MAIN OUTCOMES AND MEASURES: The primary outcome of this study was complication rates associated with ED-performed UGNBs recorded in the National Ultrasound-Guided Nerve Block Registry from January 1, 2022, to December 31, 2023. The secondary outcome was patient pain scores of ED-based UGNBs. Data for all adult patients who underwent an ED-based UGNB at each site were recorded. The volume of UGNB at each site, as well as procedural outcomes (including complications), were recorded. Data were analyzed using descriptive statistics of all variables.

RESULTS: In total, 2735 UGNB encounters among adult patients (median age, 62 years [IQR, 41-77 years]; 51.6% male) across 11 EDs nationwide were analyzed. Fascia iliaca blocks were the most commonly performed UGNBs (975 of 2742 blocks [35.6%]). Complications occurred at a rate of 0.4% (10 of 2735 blocks). One episode of local anesthetic systemic toxicity requiring an intralipid was reported. Overall, 1320 of 1864 patients (70.8%) experienced 51% to 100% pain relief following UGNBs. Operator training level varied, although 1953 of 2733 procedures (71.5%) were performed by resident physicians.

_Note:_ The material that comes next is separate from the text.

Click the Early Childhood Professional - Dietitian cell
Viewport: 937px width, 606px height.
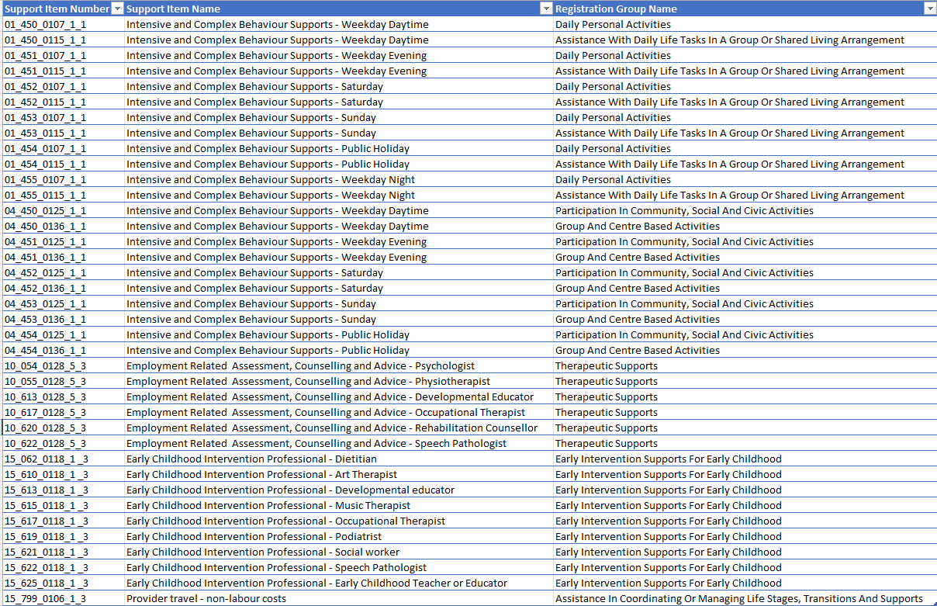[339, 459]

CONCLUSIONS AND RELEVANCE: The findings of this cohort study of 2735 UGNB encounters support the safety of UGNBs in ED settings and suggest an association with improvement in patient pain scores. Broader implementation of UGNBs in ED settings may have important implications as key elements of multimodal analgesia strategies to reduce opioid use and improve patient care.